Dasar Hadis Kebolehan Membaca Puji-Pujian Di Antara Azan dan Iqamah

0
503
Dasar Hadis Kebolehan Membaca Puji-Pujian Di Antara Azan dan Iqamah

Harakah.idMembaca puji-pujian di antara azan dan iqamah seringkali kita temukan di setiap pelaksanaan shalat berjamaah di masjid atau musalla. Ini dasar hadis yang memperbolehkannya…

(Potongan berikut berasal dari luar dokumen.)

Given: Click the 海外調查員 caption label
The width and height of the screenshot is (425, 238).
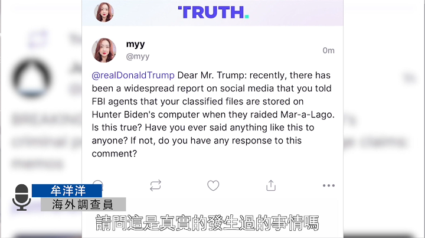Looking at the screenshot, I should pyautogui.click(x=83, y=204).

Kita hidup di masyarakat yang beraneka ragam jenis dan tingkah laku. Tidak hanya berbeda mengenai tingkah laku, begitu juga dalam hal keyakinan beragama. Dalam agama islam saja berbagai macam kelompok atau firqoh yang bermacam-macam, akan tetapi mayoritas masyarakat kita secara umum adalah ahlussunnah wal jamaah yang mana dengan salah satu ormas terbesar di dunia yakni Nahdlotul ‘Ulama atau yang biasa disingkat NU. 

Ada beberapa yang menjadi ciri khas warga NU yakni adanya tahlilan, manaqiban, sholawatan, pujian sebelum iqomah dsb. Hal itu sudah tertanam kuat di masyarakat Indonesia, dan sudah menjadi sebuah tradisi positif yang tidak bisa dipisahkan. Ambil saja puji-pujian antara adzan dan iqomah yang biasa dilantunkan sambil menunggu jamaah dan imam datang di Mushola atau Surau.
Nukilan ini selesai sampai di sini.